How do I get rid of random words showing in red, and double underlined ?

I have Windows 7. 

Thank you
Kathy


----------



## mnn2501 (Apr 2, 2008)

What programs are they showing up that way in?


----------



## Kathy NW Ohio (May 10, 2002)

They are showing up just anywhere, even in Allrecipes.

This is something that has just started lately.


----------



## oneokie (Aug 14, 2009)

Do a cursor over those words and look at the status bar to see if there is a URL there while doing the cursor over. If there is, those are embedded hot links to other sites.


----------



## How Do I (Feb 11, 2008)

Some advertising scripts will pick out related words in the body of a page to convert into links to advertiser sites. I personally don't see those types of links over at Allrecipes. Does a box pop up when you hover over the link? Kontera is one of the major companies that runs these types of advertising programs.


----------



## mnn2501 (Apr 2, 2008)

Possibly are links, keywords as others have said, however if they are not download the free version of malwarebytes and/or spybot and run them. (See sticky above for how)


----------



## Kung (Jan 19, 2004)

Kathy NW Ohio said:


> They are showing up just anywhere, even in Allrecipes.
> 
> This is something that has just started lately.


Literally everywhere - as in Internet Explorer, Microsoft Office, etc.? Or just all sorts of different web pages?

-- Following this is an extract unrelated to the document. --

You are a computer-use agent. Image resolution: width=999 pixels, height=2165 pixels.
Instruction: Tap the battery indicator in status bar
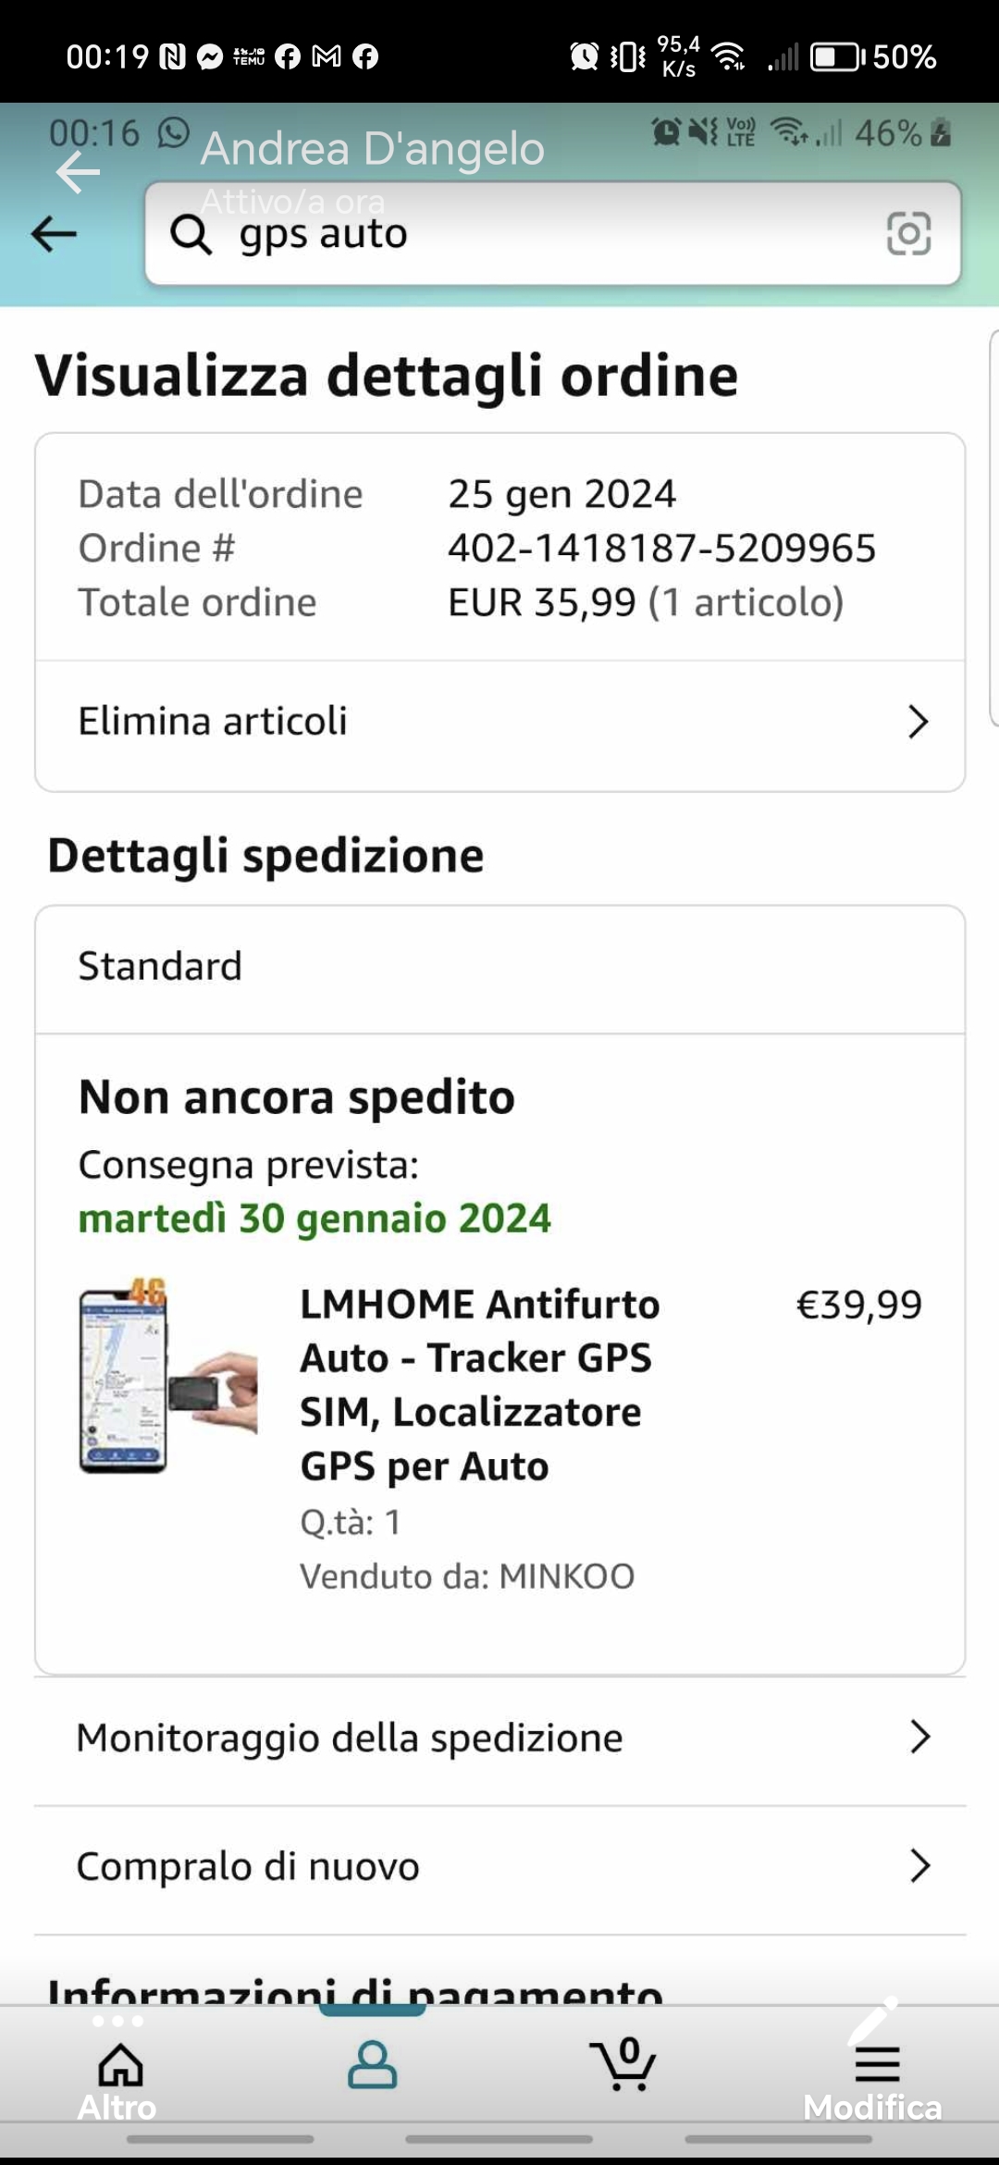[837, 57]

If it's webpages...then what you're seeing is IntelliTXT. To block it, you can

a) disable Javascript (which I'd do anyways, given the recent problems),
b) add *.intellitxt.com and *.kontera.com to your restricted sites list, or
c) use AdBlock Plus if you use Firefox.


----------



## Kathy NW Ohio (May 10, 2002)

Thank youfor your help.


----------



## Kathy NW Ohio (May 10, 2002)

You are saying, block *.intellitext.com and *.Kontera.com : and disable Javascript, right?

Just want to verify.

Thanks for your help.
Kathy


----------



## Kung (Jan 19, 2004)

That's what I'd do, yes.


----------